At least one reason to watch this week
BETHESDA, Md. -- One of life's mysteries is why anyone pays money to watch a professional golf tournament. Wait, wait. We're glad they do, or else people who write about the golf would have to find honest work. And maybe there is, after all, value in seeing Charl Schwartzel in person, maybe it's even worth money to be behind a wall of six giants wearing big hats when Martin Kaymer walks past us all, never knowing that we've dipped into the kids' college fund to be in his presence, if only for a nanosecond. But, really. You're lucky to see a shot, let alone a meaningful shot. You walk for miles in boiling sun. You get lost in the forest and you keep asking, "Which way to Tiger?"
So you invent a reason to go to the U.S. Open.
Here's one. You want Rory McIlroy to win.
The poor kid. Two months ago, he had the Masters won. Then, on Sunday, he went off the rails. Started pull-hooking off the 10th tee and couldn't stop. For the last three or four years, the 22-year-old from Northern Ireland has been a prodigy growing up before our admiring eyes. The question had not been if he'd win a major, the question always was how many. Yet, as he foozled his way to that Sunday 80 at Augusta, the question changed: How could anyone live through that and ever touch a crooked stick again?

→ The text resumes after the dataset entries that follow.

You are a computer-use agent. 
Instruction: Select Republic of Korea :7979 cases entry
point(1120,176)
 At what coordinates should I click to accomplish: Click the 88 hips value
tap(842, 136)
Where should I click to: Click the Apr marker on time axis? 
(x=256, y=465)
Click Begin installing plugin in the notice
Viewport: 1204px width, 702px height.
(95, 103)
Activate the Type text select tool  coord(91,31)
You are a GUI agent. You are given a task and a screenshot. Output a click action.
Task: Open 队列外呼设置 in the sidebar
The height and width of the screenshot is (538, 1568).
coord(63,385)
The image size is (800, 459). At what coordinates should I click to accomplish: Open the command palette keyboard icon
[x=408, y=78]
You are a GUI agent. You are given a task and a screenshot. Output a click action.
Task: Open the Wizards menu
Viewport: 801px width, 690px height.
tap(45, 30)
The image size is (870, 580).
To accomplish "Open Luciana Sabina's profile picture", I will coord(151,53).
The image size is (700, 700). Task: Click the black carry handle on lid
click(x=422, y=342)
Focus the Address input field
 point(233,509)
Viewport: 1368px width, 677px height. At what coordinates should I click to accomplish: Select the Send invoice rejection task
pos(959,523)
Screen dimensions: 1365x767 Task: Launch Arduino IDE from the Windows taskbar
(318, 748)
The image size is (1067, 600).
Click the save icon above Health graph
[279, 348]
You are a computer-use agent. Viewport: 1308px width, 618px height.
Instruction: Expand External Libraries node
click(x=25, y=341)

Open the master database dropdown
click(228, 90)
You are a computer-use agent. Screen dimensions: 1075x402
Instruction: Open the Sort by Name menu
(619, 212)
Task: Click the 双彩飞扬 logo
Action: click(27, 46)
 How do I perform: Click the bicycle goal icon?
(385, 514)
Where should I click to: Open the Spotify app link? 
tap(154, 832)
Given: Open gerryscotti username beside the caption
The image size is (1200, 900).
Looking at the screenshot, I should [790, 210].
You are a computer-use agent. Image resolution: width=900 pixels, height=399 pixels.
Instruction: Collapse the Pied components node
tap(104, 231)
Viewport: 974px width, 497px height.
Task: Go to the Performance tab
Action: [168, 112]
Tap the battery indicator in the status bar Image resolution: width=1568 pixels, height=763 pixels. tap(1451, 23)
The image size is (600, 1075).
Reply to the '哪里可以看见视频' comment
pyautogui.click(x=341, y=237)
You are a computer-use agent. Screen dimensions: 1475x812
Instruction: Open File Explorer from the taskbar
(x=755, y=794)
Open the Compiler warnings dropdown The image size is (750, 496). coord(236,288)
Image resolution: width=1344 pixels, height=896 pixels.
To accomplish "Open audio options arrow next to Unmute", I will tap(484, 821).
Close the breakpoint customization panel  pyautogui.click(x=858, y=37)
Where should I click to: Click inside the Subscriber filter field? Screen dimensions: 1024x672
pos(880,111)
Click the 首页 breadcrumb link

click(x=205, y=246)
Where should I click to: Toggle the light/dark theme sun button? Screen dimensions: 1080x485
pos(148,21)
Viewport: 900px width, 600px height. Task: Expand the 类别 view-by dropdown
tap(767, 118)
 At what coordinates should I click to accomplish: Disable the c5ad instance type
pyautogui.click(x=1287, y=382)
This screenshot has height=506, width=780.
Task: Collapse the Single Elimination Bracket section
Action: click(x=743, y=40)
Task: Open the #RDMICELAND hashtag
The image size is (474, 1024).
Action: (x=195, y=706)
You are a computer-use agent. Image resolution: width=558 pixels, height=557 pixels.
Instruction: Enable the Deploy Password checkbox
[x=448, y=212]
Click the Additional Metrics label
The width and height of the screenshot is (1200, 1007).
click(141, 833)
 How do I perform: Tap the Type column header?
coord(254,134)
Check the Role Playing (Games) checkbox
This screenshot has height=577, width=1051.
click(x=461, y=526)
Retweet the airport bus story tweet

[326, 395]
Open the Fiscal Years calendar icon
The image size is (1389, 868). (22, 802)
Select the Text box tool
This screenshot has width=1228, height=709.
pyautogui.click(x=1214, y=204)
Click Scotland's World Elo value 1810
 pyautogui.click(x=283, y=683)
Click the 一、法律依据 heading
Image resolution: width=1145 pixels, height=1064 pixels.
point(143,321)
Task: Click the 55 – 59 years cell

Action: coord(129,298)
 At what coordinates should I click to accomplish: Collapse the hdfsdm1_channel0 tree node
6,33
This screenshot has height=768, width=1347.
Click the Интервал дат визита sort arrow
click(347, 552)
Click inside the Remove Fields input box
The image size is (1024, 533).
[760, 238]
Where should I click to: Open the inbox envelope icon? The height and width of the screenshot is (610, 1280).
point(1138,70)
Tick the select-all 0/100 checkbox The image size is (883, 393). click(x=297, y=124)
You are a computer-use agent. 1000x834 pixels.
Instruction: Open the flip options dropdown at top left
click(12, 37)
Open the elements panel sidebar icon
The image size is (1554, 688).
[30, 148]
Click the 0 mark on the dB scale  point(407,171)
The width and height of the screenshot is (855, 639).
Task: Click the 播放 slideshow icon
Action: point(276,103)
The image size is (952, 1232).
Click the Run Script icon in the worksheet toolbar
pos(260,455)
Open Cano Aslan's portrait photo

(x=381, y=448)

McIlroy gave the first hint of answer within an hour of the calamity when he faced television interviewers with grace and calm. (This week he could joke about even that: "I had five or six holes to think about what I was going to say, so I was pretty prepared.") While he has not won a tournament since Augusta, he has played well, most recently finishing fifth in the Memorial. And he comes to this Open at Congressional certain that the Masters experience has enriched him, saying, "No doubt it was a great experience for me." By that, McIlroy affirmed the maxim that you have to learn to lose before you learn to win. "And I think the more you get yourself into that position, the more you'll be able to deal with it better."